• [What to produce]:
The data below holds the lines to copy: everything from the line containing "East Weymouth, KY (100, 1468)" to the line containing "Morganfield, KY (162, 1691)", both ends included, set down exactly.

____________

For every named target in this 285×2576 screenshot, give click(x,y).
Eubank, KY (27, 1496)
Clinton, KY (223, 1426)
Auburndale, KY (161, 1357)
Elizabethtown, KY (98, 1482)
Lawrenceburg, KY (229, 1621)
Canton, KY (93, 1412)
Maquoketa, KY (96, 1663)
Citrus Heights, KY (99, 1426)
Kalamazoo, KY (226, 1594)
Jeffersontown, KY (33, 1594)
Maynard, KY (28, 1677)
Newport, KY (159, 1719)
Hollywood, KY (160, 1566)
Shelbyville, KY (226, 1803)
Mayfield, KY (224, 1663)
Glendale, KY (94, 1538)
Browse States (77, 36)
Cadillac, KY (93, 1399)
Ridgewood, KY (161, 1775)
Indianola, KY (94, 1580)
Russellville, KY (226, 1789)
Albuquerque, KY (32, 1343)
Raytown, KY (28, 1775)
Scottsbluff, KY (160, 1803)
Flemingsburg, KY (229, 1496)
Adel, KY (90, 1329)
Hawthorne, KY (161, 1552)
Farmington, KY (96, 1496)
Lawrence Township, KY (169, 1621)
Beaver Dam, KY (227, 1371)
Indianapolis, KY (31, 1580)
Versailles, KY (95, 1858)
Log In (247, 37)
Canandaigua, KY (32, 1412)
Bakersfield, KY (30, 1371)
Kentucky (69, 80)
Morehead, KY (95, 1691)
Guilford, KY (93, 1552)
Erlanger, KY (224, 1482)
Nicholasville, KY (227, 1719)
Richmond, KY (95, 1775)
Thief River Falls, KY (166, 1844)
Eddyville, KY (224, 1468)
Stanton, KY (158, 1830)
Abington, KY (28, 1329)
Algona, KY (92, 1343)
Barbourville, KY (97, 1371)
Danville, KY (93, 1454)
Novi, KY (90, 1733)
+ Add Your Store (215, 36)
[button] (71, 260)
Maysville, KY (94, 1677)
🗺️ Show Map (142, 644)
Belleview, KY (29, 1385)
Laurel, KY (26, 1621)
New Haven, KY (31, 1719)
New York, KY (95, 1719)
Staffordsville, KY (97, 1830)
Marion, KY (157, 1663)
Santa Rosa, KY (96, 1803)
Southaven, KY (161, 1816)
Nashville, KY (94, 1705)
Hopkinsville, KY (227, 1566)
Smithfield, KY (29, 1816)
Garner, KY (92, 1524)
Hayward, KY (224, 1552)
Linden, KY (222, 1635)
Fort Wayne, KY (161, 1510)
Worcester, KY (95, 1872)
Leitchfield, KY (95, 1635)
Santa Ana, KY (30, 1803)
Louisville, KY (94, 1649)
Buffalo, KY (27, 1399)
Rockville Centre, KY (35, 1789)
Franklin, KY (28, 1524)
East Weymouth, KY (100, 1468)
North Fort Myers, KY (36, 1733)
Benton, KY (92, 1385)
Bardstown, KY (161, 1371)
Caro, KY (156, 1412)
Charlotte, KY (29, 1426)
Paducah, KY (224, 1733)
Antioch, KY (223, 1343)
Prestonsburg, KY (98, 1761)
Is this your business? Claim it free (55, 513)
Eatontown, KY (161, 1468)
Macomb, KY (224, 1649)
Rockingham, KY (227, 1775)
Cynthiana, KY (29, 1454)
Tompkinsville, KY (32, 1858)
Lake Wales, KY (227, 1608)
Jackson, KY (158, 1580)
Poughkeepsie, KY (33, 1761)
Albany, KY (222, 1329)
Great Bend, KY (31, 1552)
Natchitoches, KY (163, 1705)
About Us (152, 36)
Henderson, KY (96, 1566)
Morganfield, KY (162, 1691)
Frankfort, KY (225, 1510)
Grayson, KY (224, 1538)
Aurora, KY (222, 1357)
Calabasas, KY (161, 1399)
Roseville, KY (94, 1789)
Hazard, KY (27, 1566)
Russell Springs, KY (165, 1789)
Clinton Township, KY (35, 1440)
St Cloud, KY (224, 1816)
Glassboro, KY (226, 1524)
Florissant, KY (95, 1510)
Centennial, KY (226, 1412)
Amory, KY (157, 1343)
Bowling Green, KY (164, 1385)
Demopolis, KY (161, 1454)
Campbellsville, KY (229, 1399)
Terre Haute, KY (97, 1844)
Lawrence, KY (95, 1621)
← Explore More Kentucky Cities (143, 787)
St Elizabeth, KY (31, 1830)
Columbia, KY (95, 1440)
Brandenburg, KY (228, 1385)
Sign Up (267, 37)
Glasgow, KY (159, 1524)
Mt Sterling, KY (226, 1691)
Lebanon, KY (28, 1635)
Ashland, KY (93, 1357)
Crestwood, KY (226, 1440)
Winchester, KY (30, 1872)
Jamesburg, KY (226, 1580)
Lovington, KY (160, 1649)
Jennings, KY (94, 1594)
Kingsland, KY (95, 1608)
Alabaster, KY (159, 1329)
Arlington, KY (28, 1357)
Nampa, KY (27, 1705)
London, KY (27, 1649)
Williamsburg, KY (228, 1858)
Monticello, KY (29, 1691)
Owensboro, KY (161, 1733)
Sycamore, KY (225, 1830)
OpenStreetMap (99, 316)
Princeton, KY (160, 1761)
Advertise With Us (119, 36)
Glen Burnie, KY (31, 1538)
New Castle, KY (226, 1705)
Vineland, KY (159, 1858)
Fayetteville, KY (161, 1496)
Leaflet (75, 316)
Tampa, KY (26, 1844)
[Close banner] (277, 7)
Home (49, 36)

____________

• [Output below]:
East Weymouth, KY (100, 1468)
North Fort Myers, KY (36, 1733)
Benton, KY (92, 1385)
Bardstown, KY (161, 1371)
Caro, KY (156, 1412)
Charlotte, KY (29, 1426)
Paducah, KY (224, 1733)
Antioch, KY (223, 1343)
Prestonsburg, KY (98, 1761)
Is this your business? Claim it free (55, 513)
Eatontown, KY (161, 1468)
Macomb, KY (224, 1649)
Rockingham, KY (227, 1775)
Cynthiana, KY (29, 1454)
Tompkinsville, KY (32, 1858)
Lake Wales, KY (227, 1608)
Jackson, KY (158, 1580)
Poughkeepsie, KY (33, 1761)
Albany, KY (222, 1329)
Great Bend, KY (31, 1552)
Natchitoches, KY (163, 1705)
About Us (152, 36)
Henderson, KY (96, 1566)
Morganfield, KY (162, 1691)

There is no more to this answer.